• THE DATA:
----

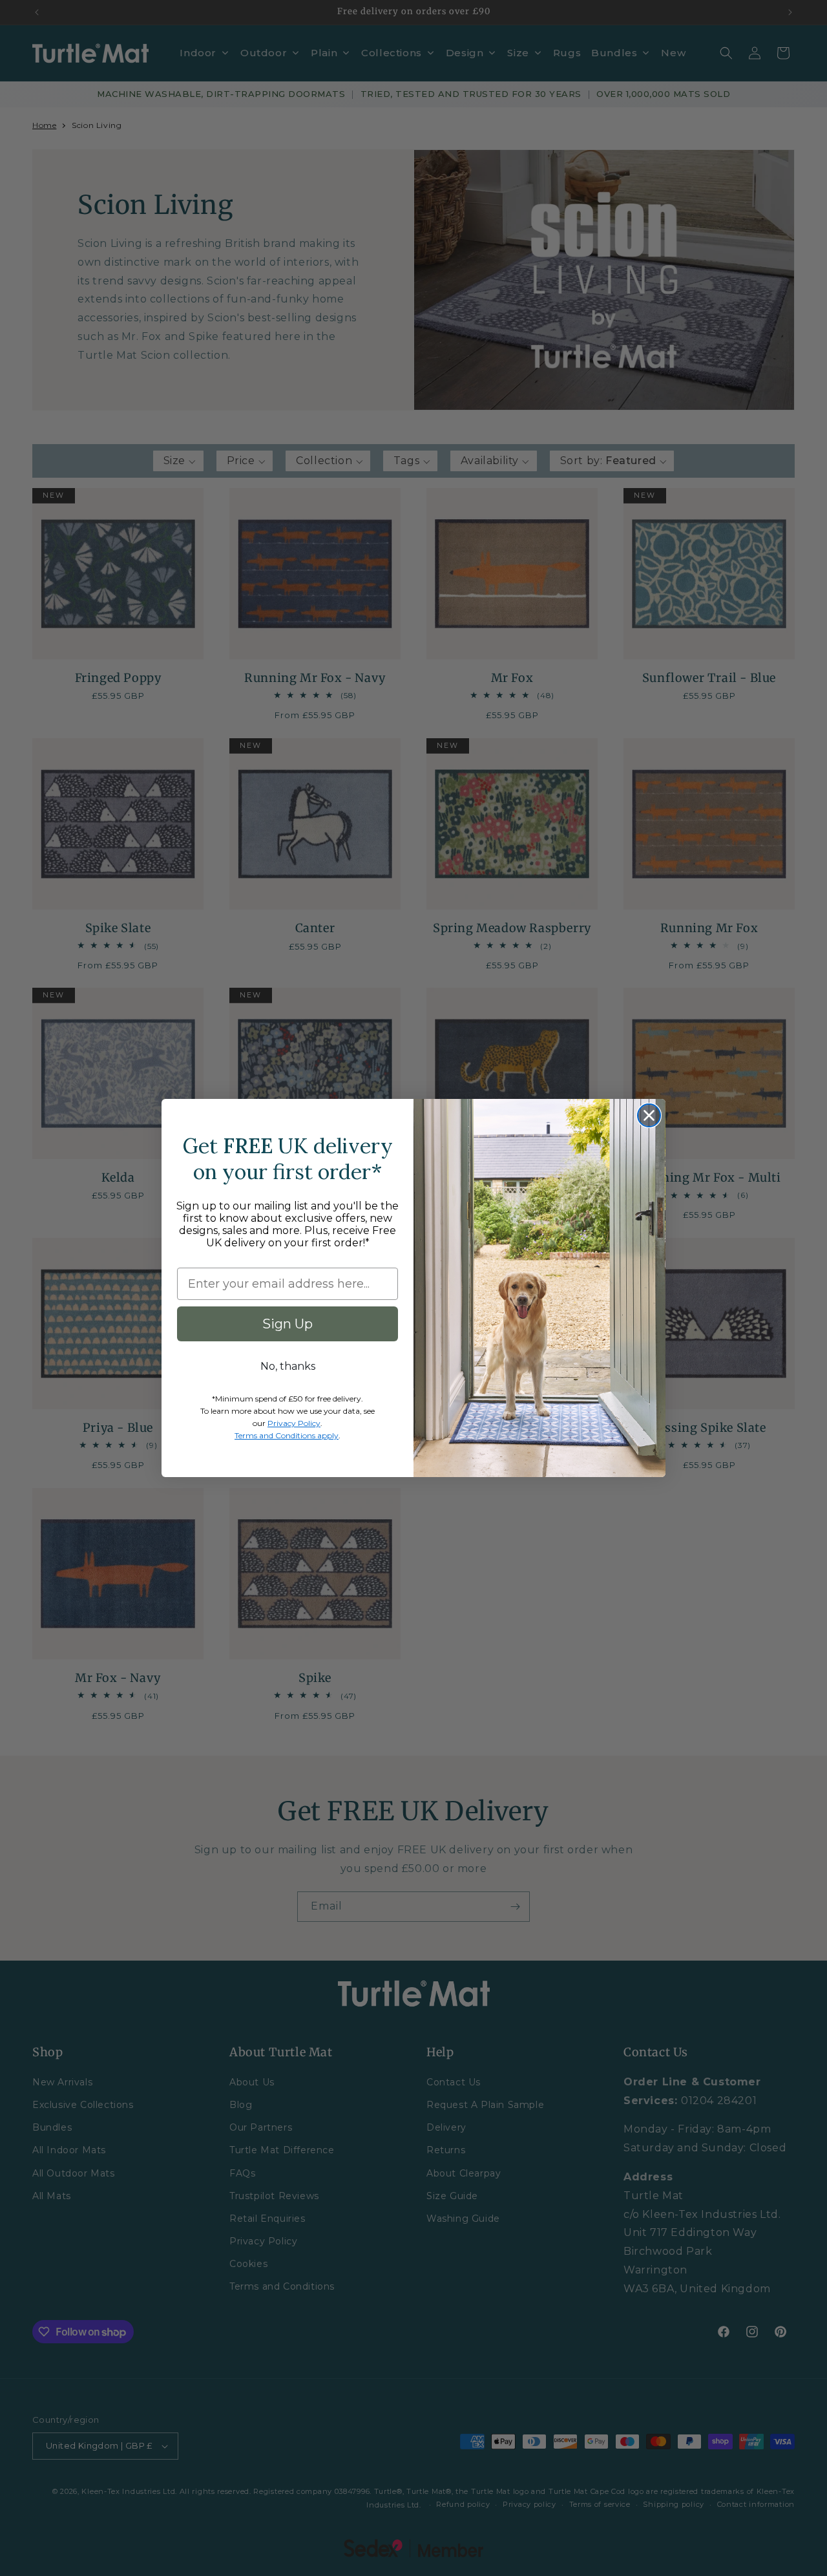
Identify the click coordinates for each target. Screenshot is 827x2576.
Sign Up (287, 1324)
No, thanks (287, 1366)
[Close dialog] (649, 1115)
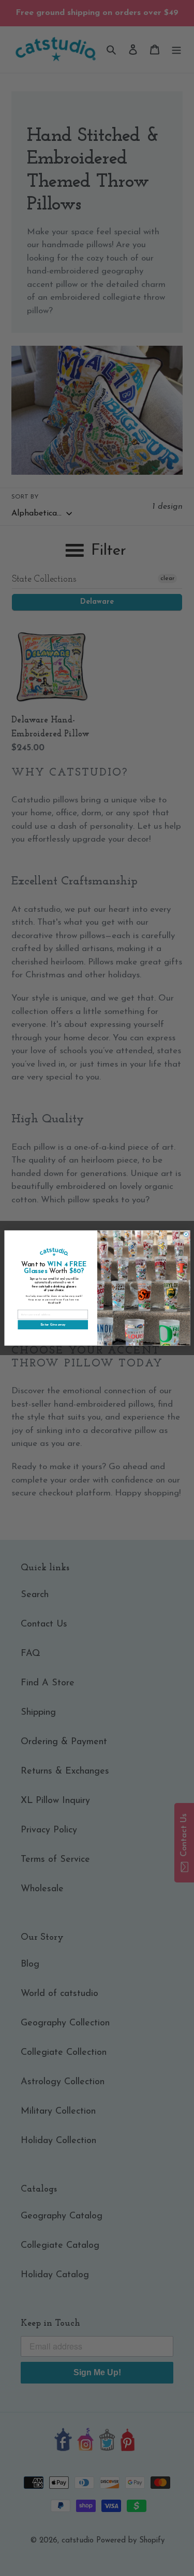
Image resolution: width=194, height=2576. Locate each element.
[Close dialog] (185, 1234)
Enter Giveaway (52, 1324)
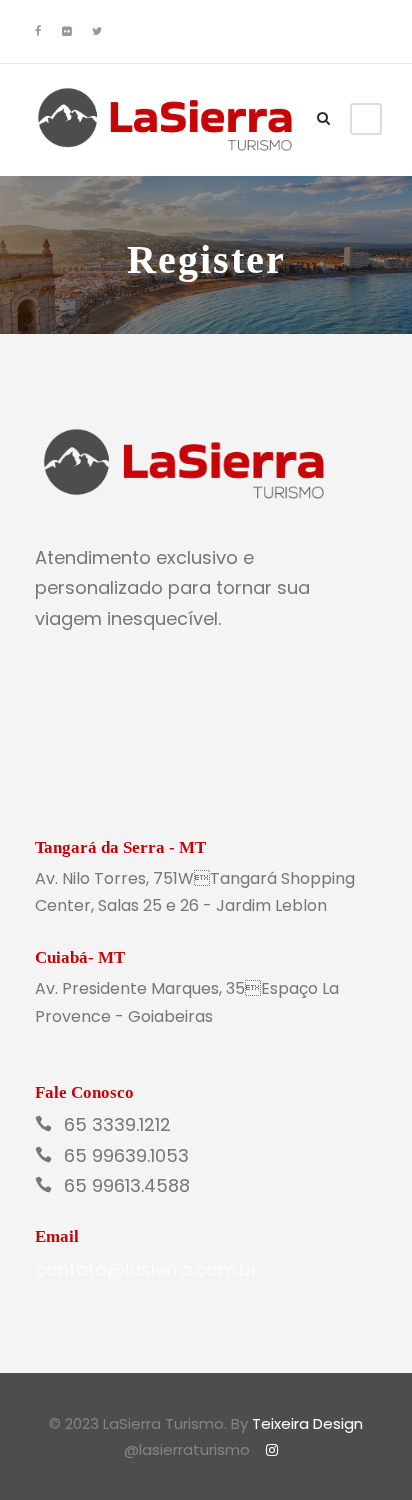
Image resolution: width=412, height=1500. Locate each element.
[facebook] (38, 31)
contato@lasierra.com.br (146, 1269)
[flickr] (66, 31)
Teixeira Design (307, 1423)
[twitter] (97, 31)
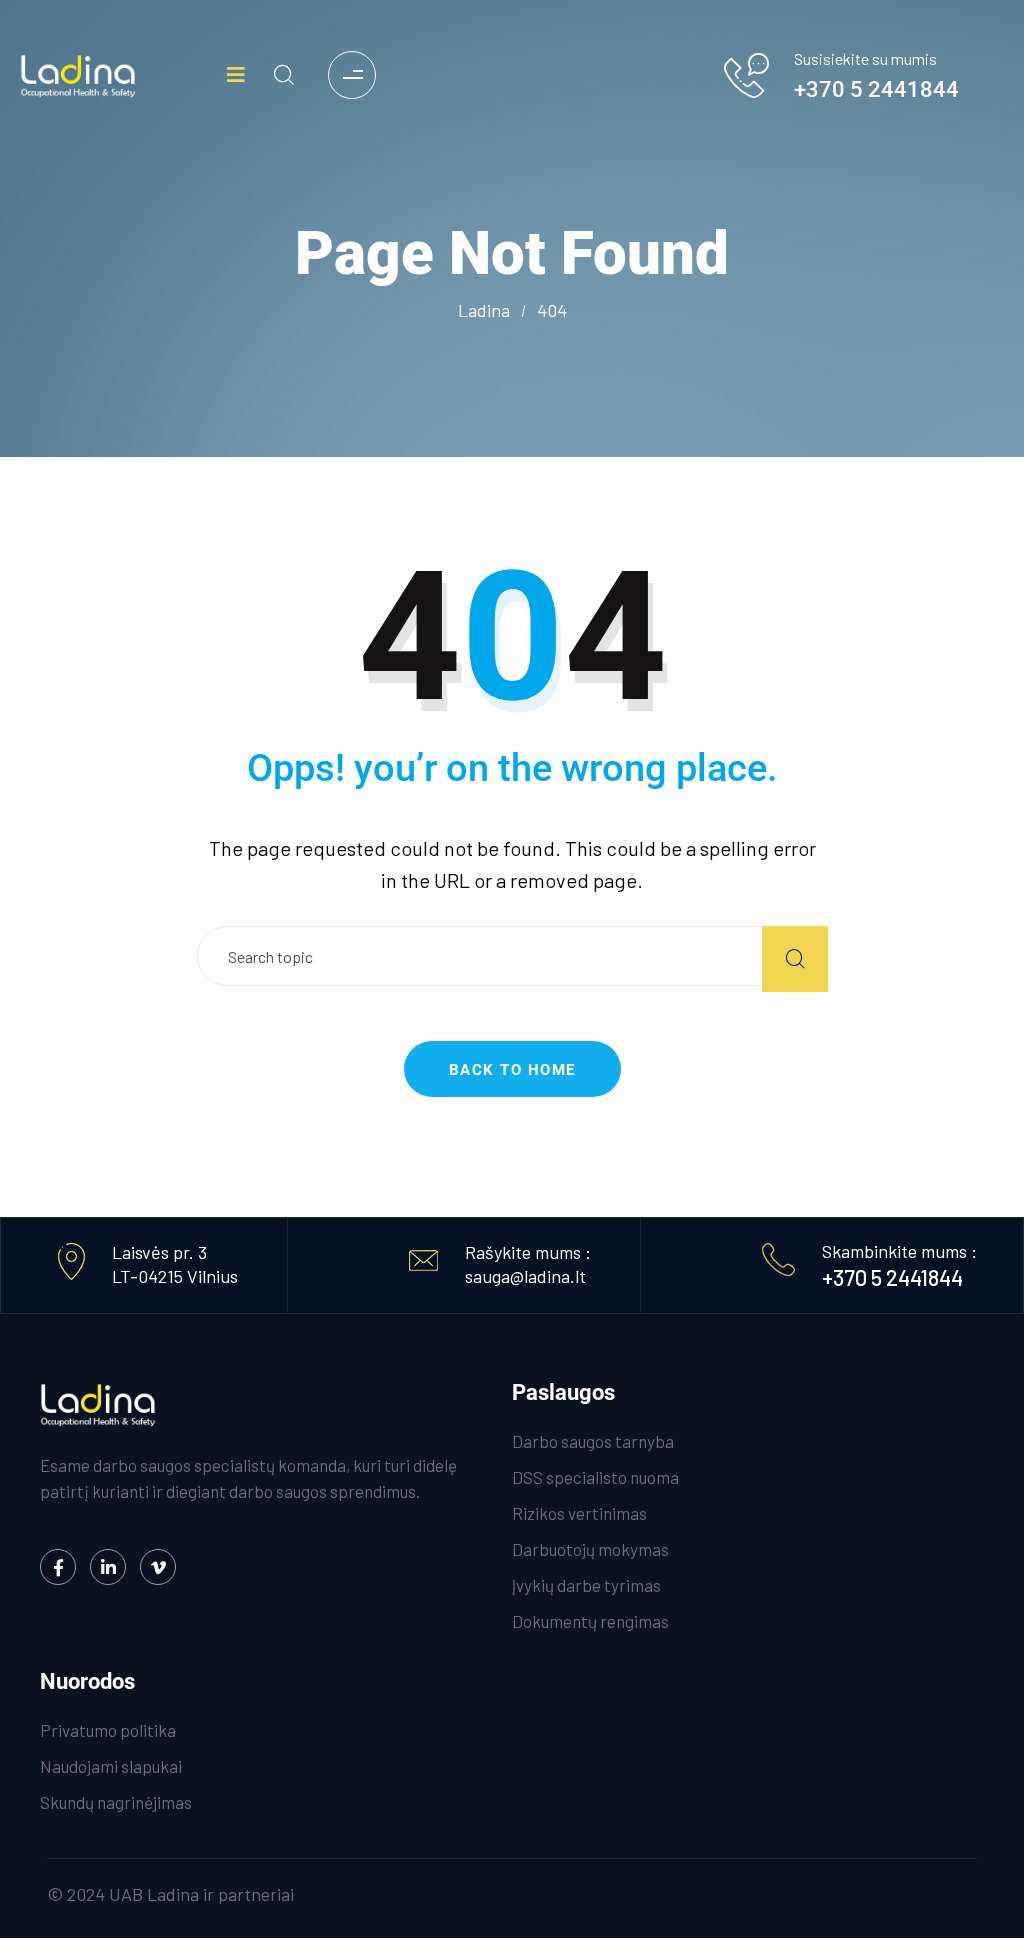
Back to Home (512, 1070)
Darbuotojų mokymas (590, 1549)
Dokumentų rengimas (590, 1621)
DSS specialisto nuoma (595, 1477)
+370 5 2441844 (876, 89)
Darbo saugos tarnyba (593, 1441)
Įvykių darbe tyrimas (586, 1585)
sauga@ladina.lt (525, 1276)
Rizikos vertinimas (579, 1513)
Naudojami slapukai (111, 1766)
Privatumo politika (108, 1730)
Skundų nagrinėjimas (116, 1802)
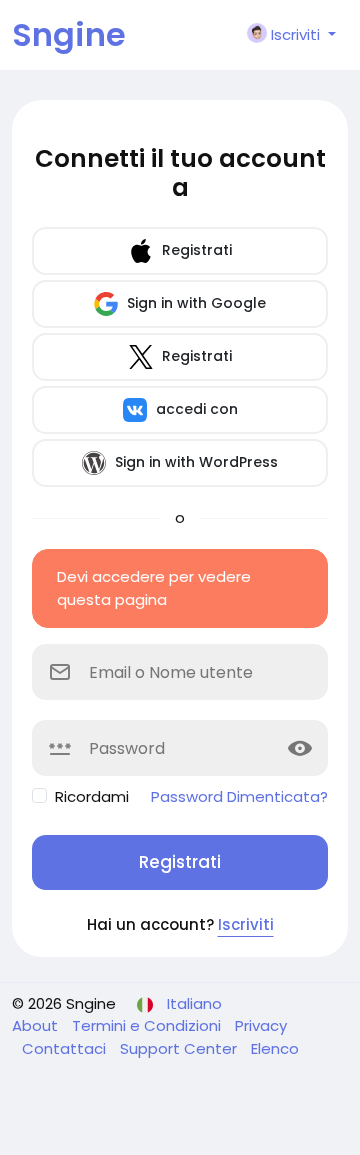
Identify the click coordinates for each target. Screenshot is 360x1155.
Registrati (195, 249)
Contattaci (66, 1048)
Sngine (69, 34)
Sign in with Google (194, 302)
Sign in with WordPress (194, 461)
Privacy (261, 1025)
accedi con (195, 408)
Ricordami (92, 796)
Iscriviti (246, 924)
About (37, 1025)
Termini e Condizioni (148, 1025)
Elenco (275, 1048)
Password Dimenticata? (239, 796)
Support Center (180, 1048)
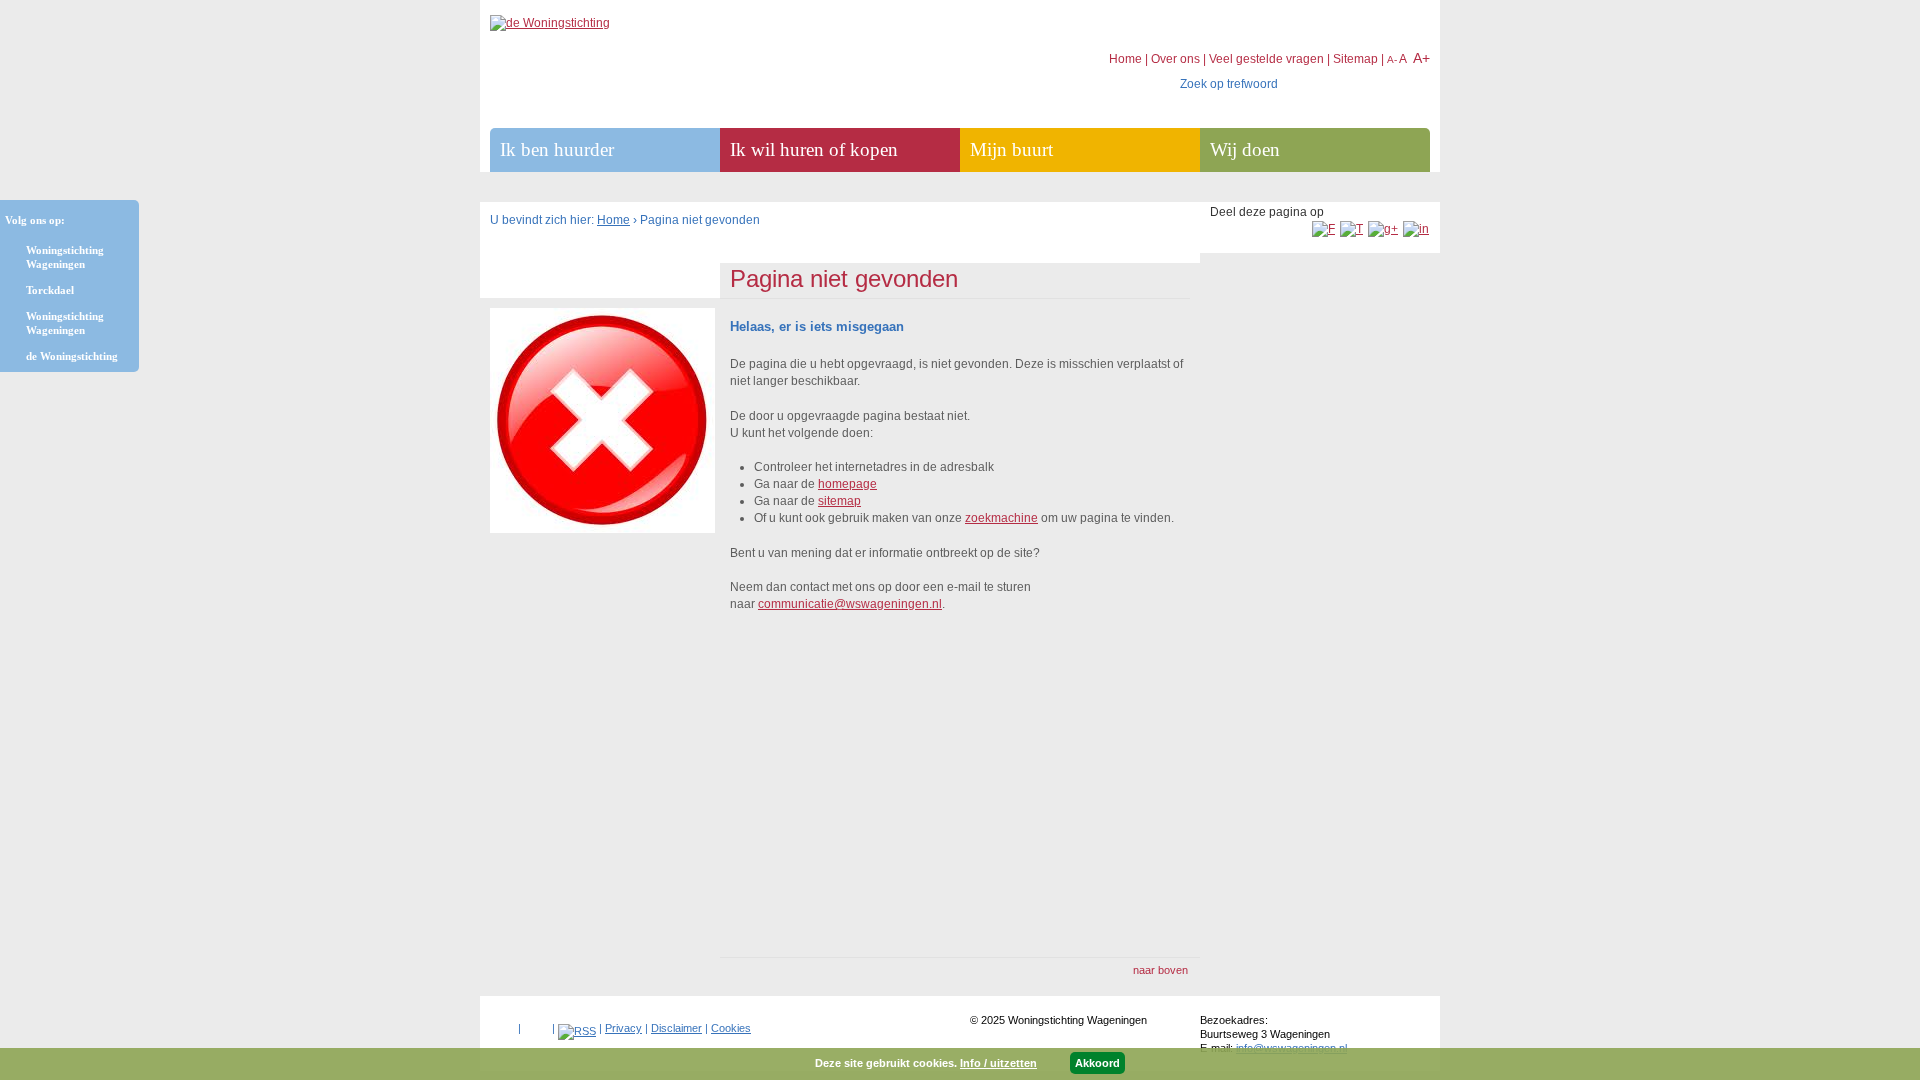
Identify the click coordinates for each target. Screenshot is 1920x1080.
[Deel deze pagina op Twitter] (1351, 229)
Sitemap (1355, 59)
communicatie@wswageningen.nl (850, 604)
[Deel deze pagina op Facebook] (1323, 229)
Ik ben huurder (557, 149)
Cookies (731, 1028)
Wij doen (1245, 149)
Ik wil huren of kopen (814, 149)
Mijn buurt (1011, 149)
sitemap (839, 501)
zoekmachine (1001, 518)
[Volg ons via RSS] (577, 1031)
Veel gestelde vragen (1266, 59)
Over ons (1175, 59)
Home (613, 220)
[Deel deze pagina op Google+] (1383, 229)
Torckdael (50, 290)
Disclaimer (676, 1028)
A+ (1421, 58)
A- (1392, 59)
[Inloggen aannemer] (536, 1024)
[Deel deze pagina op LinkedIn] (1416, 229)
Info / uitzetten (998, 1063)
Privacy (623, 1028)
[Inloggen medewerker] (502, 1024)
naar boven (1160, 970)
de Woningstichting (72, 356)
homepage (847, 484)
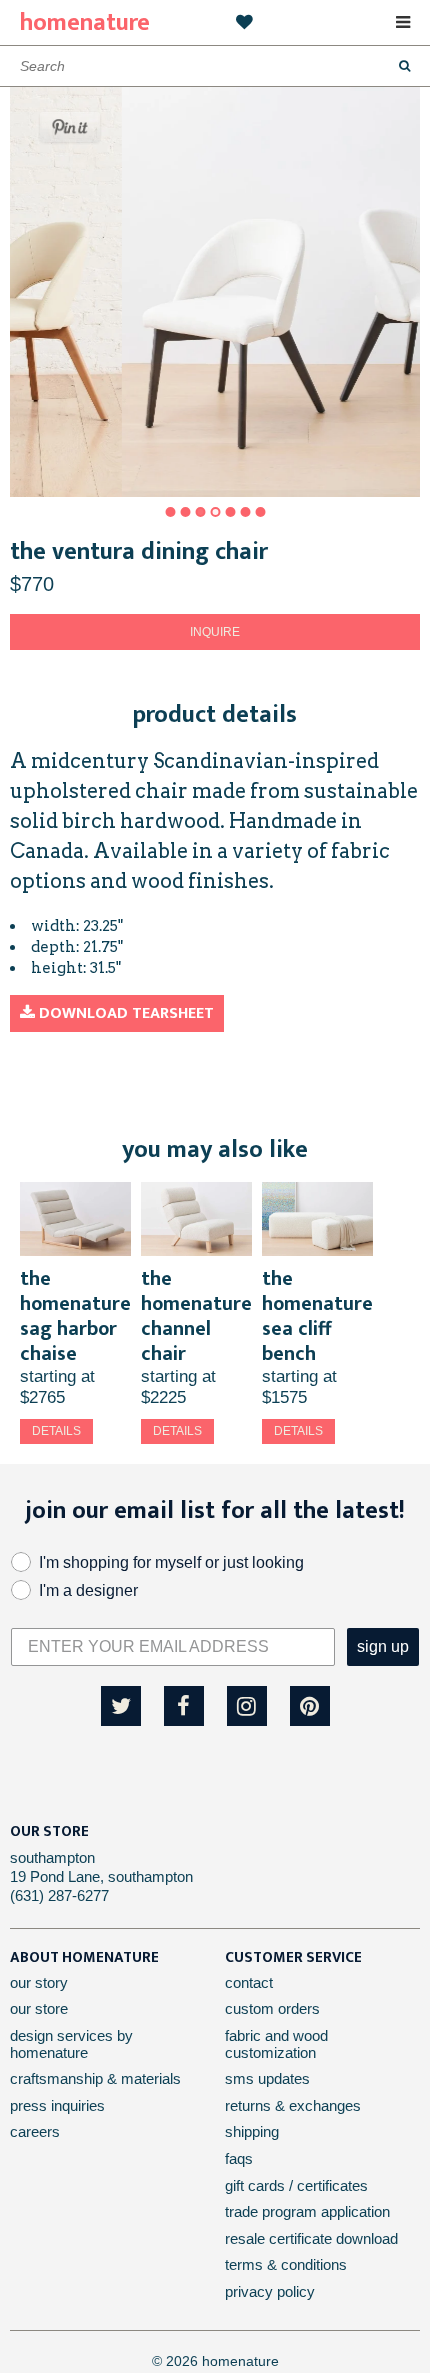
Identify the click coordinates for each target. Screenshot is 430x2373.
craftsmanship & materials (95, 2078)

----

From the line containing "Registrati (195, 249)" through the last line of the data above, write out every line word for word, and nothing else. Do not include the pictures.

• TASK OUTPUT:
Registrati (195, 249)
Contattaci (66, 1048)
Sngine (69, 34)
Sign in with Google (194, 302)
Sign in with WordPress (194, 461)
Privacy (261, 1025)
accedi con (195, 408)
Ricordami (92, 796)
Iscriviti (246, 924)
About (37, 1025)
Termini e Condizioni (148, 1025)
Elenco (275, 1048)
Password Dimenticata? (239, 796)
Support Center (180, 1048)
Identify the click coordinates for each target. Screenshot is 1920x1080.
[Deel deze pagina op Twitter] (1351, 229)
Sitemap (1355, 59)
communicatie@wswageningen.nl (850, 604)
[Deel deze pagina op Facebook] (1323, 229)
Ik ben huurder (557, 149)
Cookies (731, 1028)
Wij doen (1245, 149)
Ik wil huren of kopen (814, 149)
Mijn buurt (1011, 149)
sitemap (839, 501)
zoekmachine (1001, 518)
[Volg ons via RSS] (577, 1031)
Veel gestelde vragen (1266, 59)
Over ons (1175, 59)
Home (613, 220)
[Deel deze pagina op Google+] (1383, 229)
Torckdael (50, 290)
Disclaimer (676, 1028)
A+ (1421, 58)
A- (1392, 59)
[Inloggen aannemer] (536, 1024)
[Deel deze pagina op LinkedIn] (1416, 229)
Info / uitzetten (998, 1063)
Privacy (623, 1028)
[Inloggen medewerker] (502, 1024)
naar boven (1160, 970)
de Woningstichting (72, 356)
homepage (847, 484)
Identify the click coordinates for each target. Screenshot is 430x2373.
craftsmanship & materials (95, 2078)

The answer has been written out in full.